Single by Bobby Darin, the Rinky-Dinks

from the album The Bobby Darin Story
- B-side: "Now We're One"
- Released: July 1958
- Recorded: April 24, 1958
- Genre: Rock and roll; rockabilly;
- Length: 2:21
- Label: Atco 6121
- Songwriters: Bobby Darin, Woody Harris
- Producer: Dick Jacobs

Bobby Darin, the Rinky-Dinks singles chronology
| "Splish Splash" (1958) | "Early in the Morning" (1958) | "Queen of the Hop" (1958) |

= Early in the Morning (Bobby Darin song) =

1958 single by Bobby Darin

"Early in the Morning" is a 1958 song written by Bobby Darin and Woody Harris. It successfully reached the pop and R&B charts in recordings by Darin and Buddy Holly.

==Background==
Darin brought the song to Brunswick Records, but as he was under contract with Atco Records, a subsidiary of Atlantic Records, Brunswick released a recording of it crediting the "Ding Dongs". New York disc jockeys liked the record, and Atco soon discovered the deception.
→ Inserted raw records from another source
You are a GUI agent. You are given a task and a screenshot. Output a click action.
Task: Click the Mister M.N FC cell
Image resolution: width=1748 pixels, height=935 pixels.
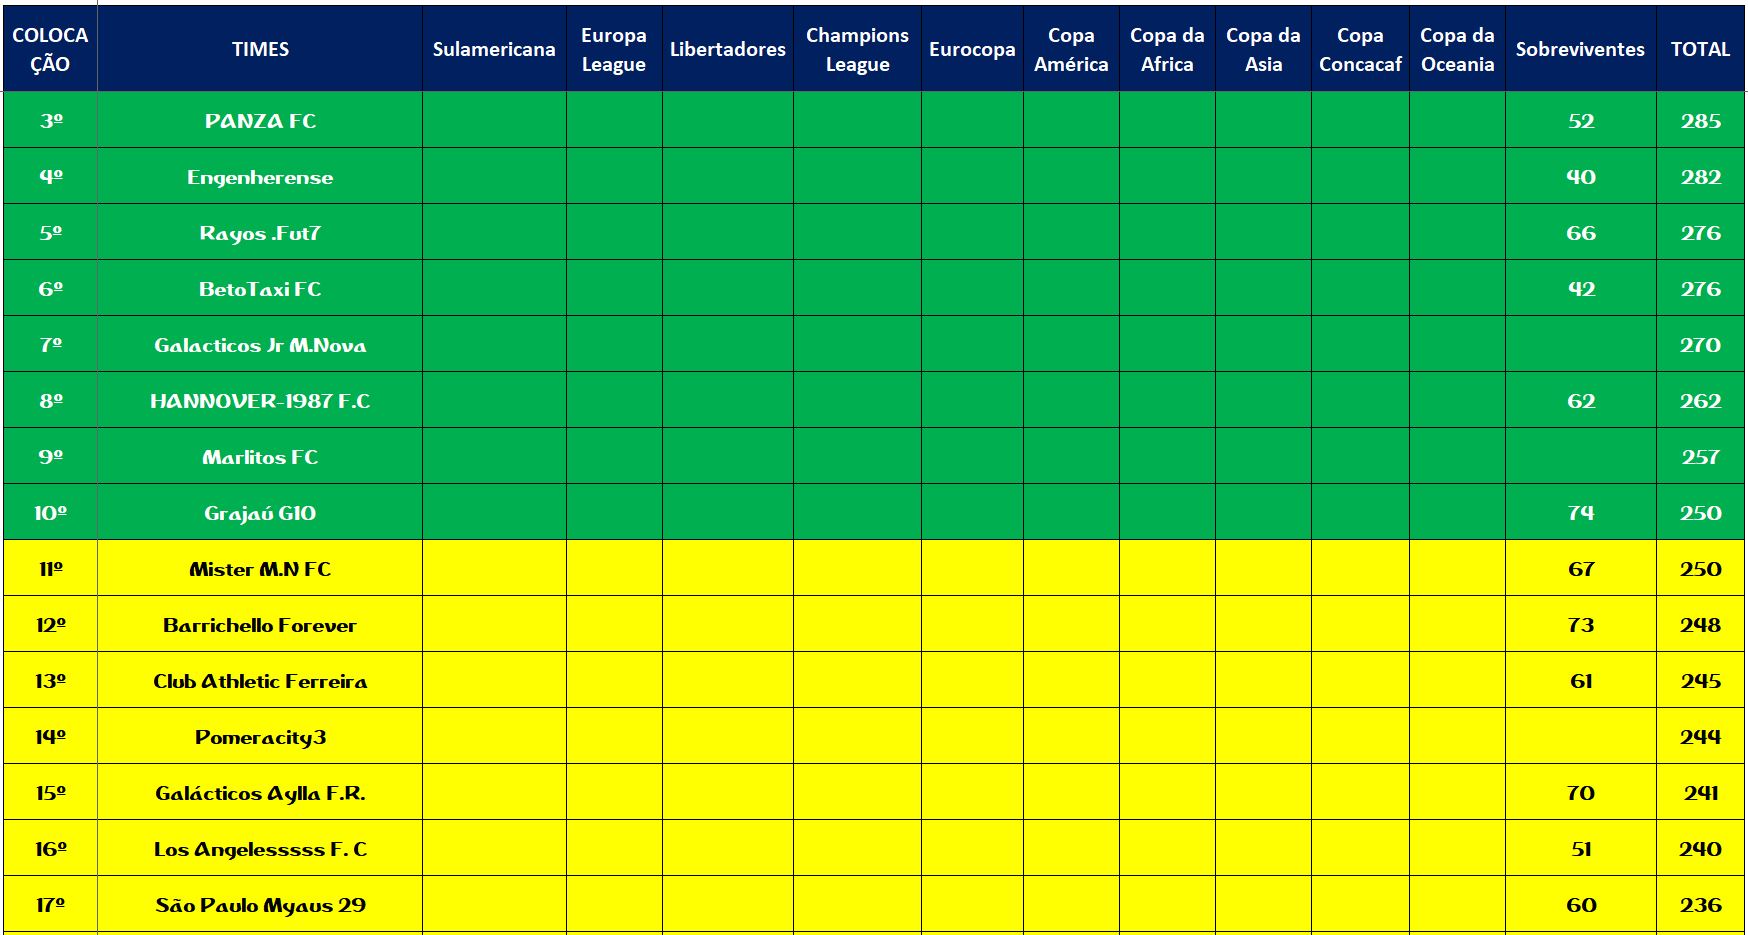pyautogui.click(x=260, y=569)
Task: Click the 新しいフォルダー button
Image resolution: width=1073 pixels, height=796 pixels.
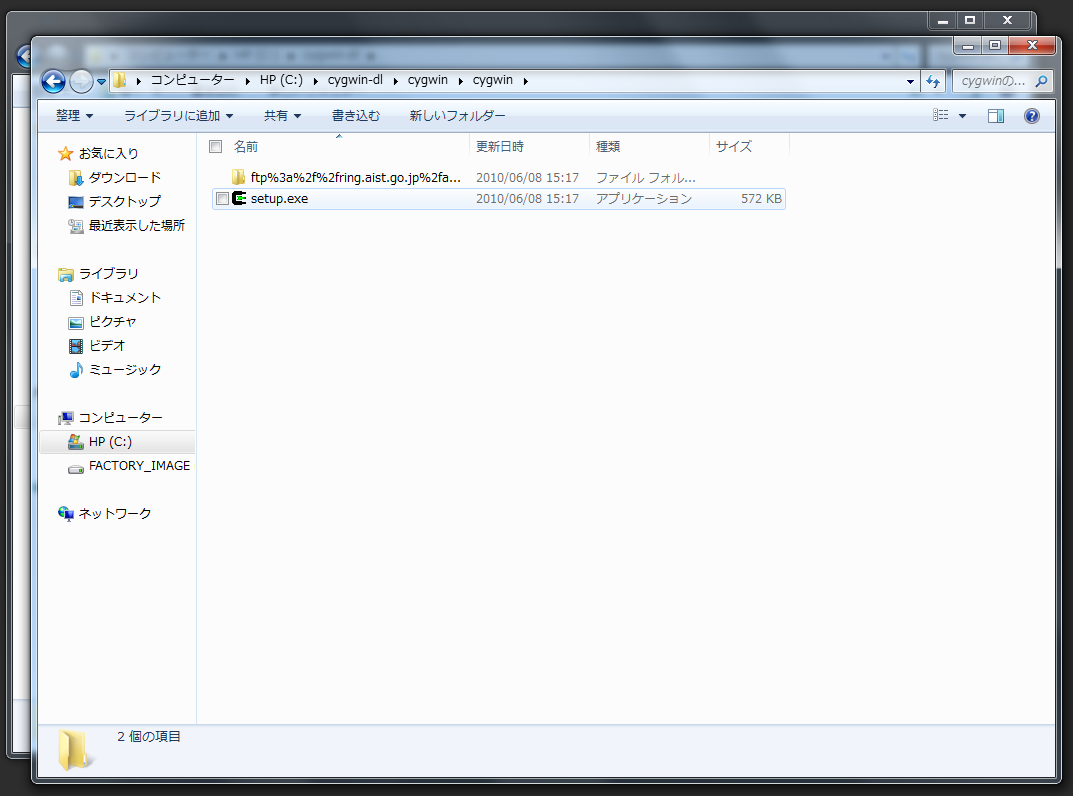Action: pos(457,116)
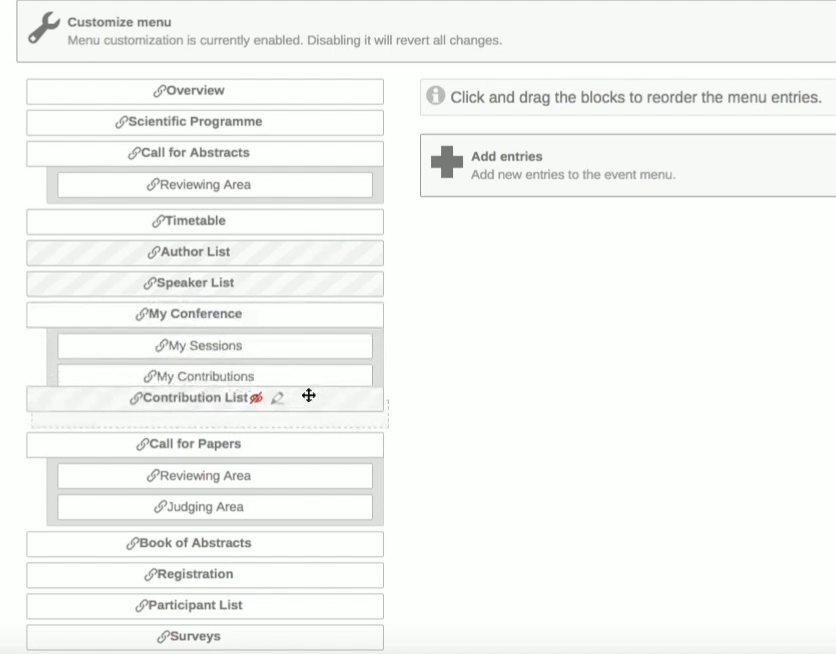The height and width of the screenshot is (654, 836).
Task: Click the link icon beside Surveys
Action: [163, 637]
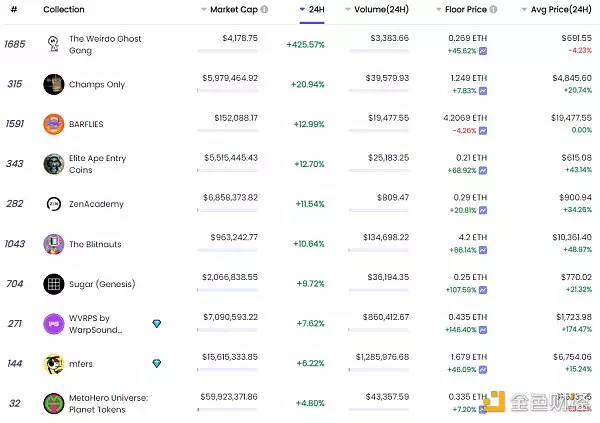Click the diamond badge next to WVRPS
The width and height of the screenshot is (600, 423).
tap(156, 323)
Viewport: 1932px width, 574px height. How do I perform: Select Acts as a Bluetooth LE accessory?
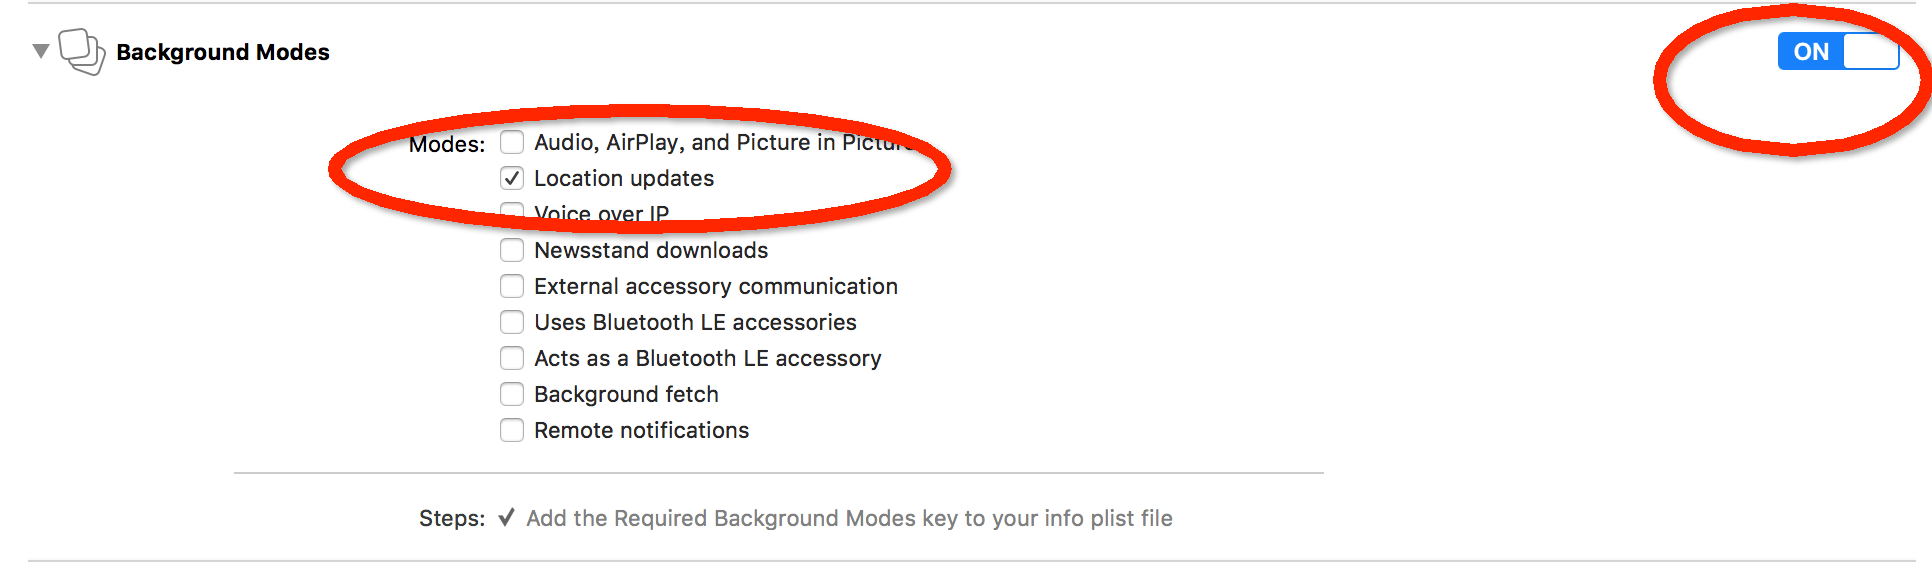coord(512,358)
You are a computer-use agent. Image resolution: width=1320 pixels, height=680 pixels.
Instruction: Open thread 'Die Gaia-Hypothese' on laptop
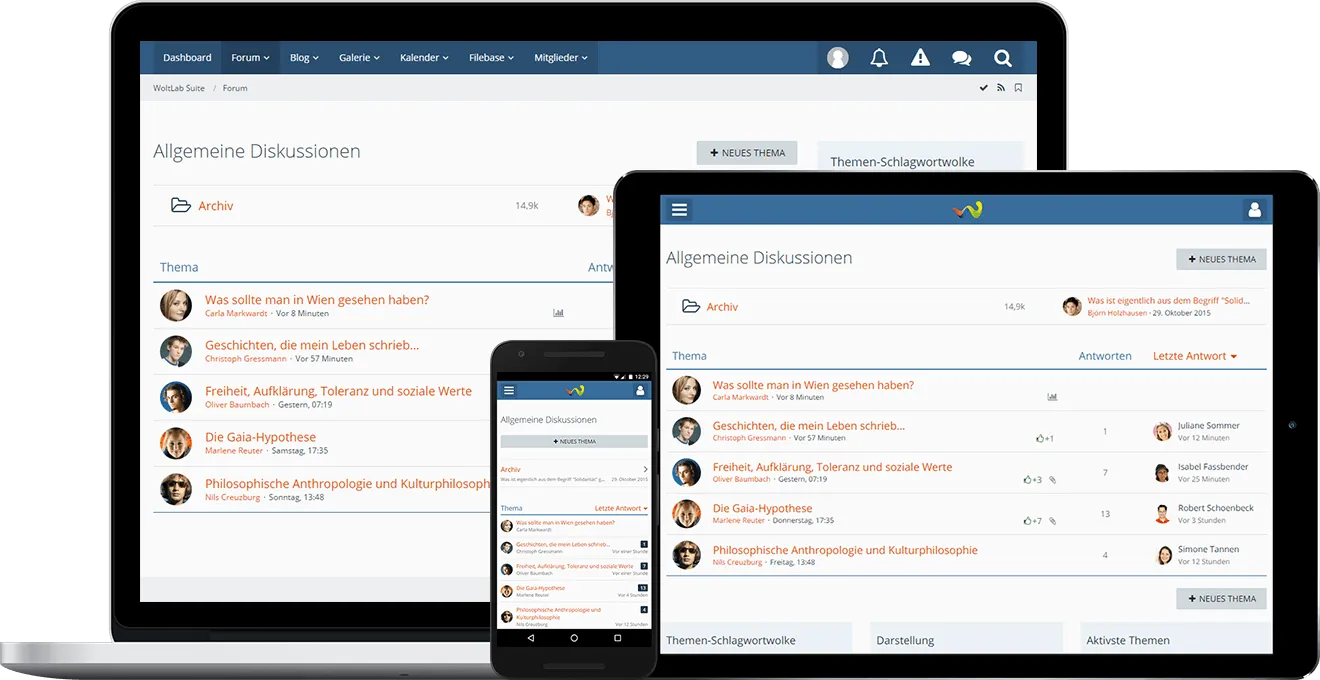[260, 437]
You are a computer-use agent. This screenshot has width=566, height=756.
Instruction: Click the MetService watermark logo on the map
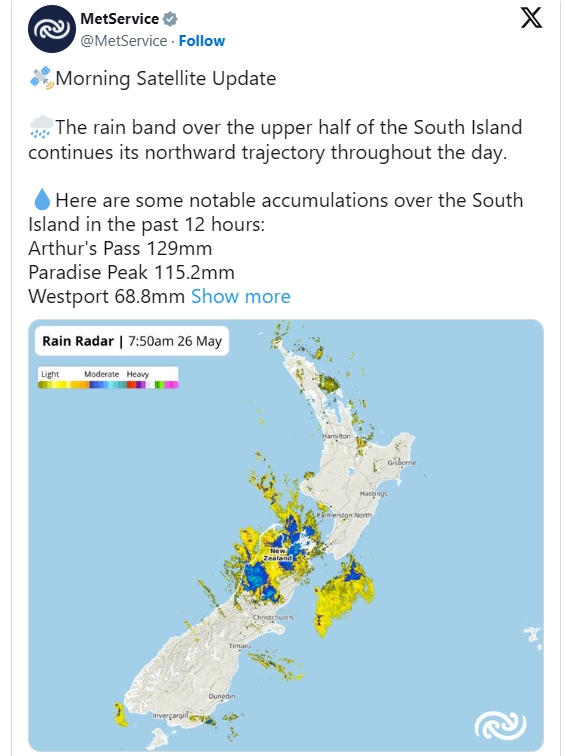(x=500, y=726)
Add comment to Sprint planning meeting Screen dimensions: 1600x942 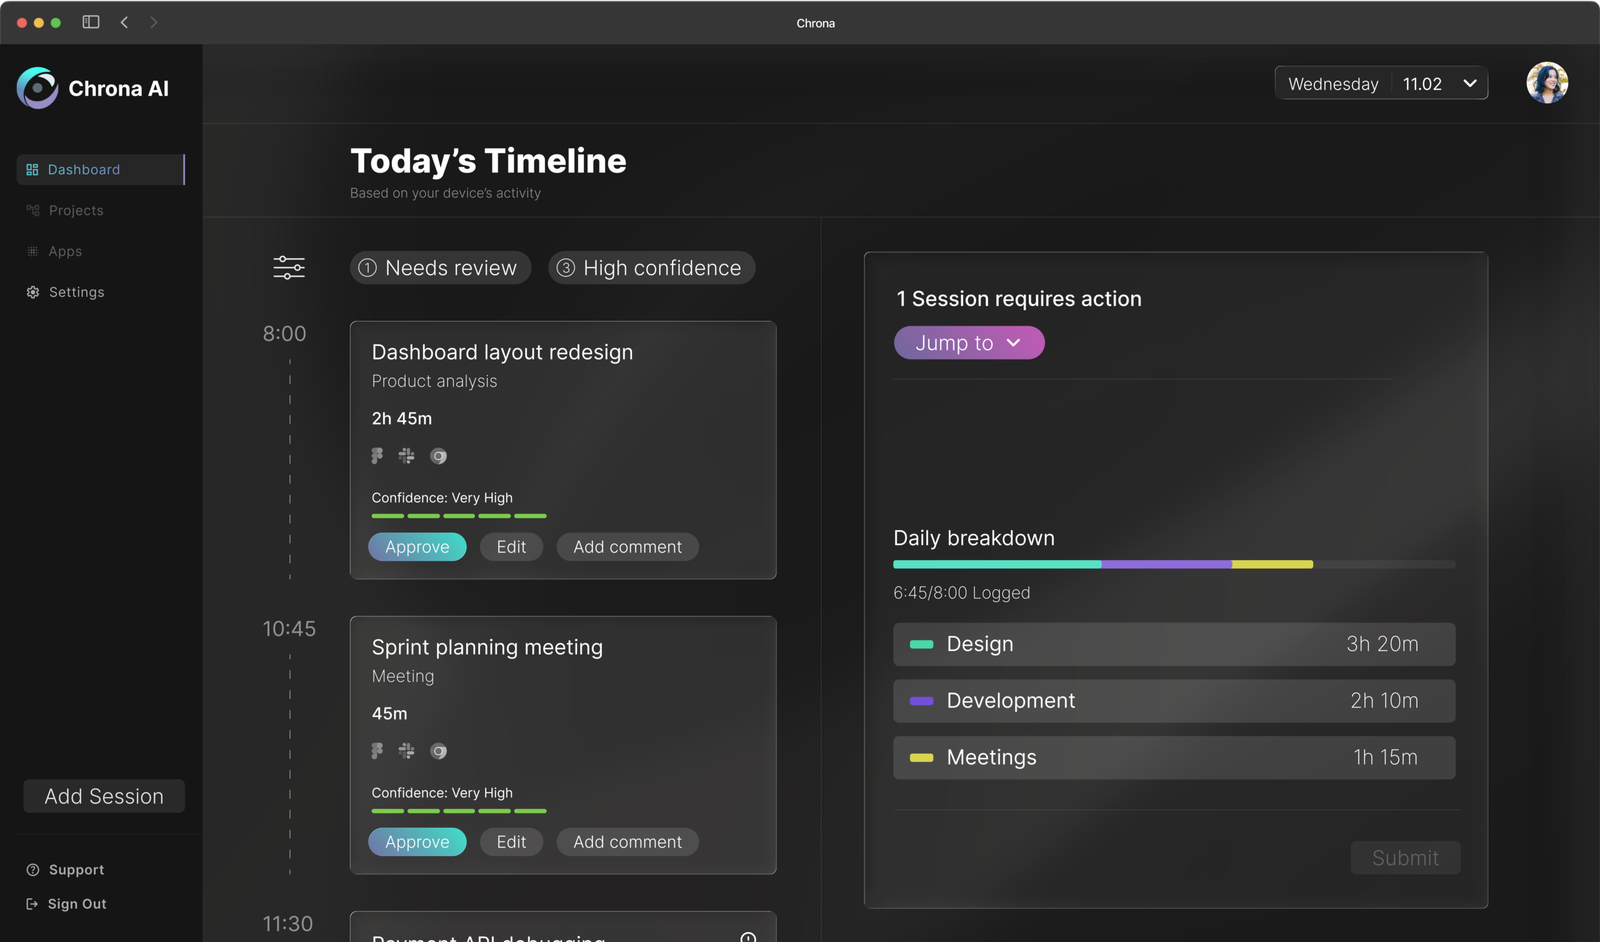coord(627,842)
Brunswick was forced to turn over the masters to Atco, which released the record in 1958, crediting the "Rinky Dinks".

==Cover version==
A version by Buddy Holly, which reached No. 17, was released by Brunswick (as Coral Records 9-62006), competed in the UK (Coral Q 72333) with Darin's single, which (London 45-HL-E.8679, crediting the Rinky-Dinks); future releases were issued under Darin's name.

==Chart performance==
- The recording credited to the "Rinky Dinks" peaked at #24 on the pop chart and #8 on the Most Played R&B by Jockeys chart.
- The Buddy Holly recording peaked at #32 on the Billboard Hot 100 and #18 in Canada.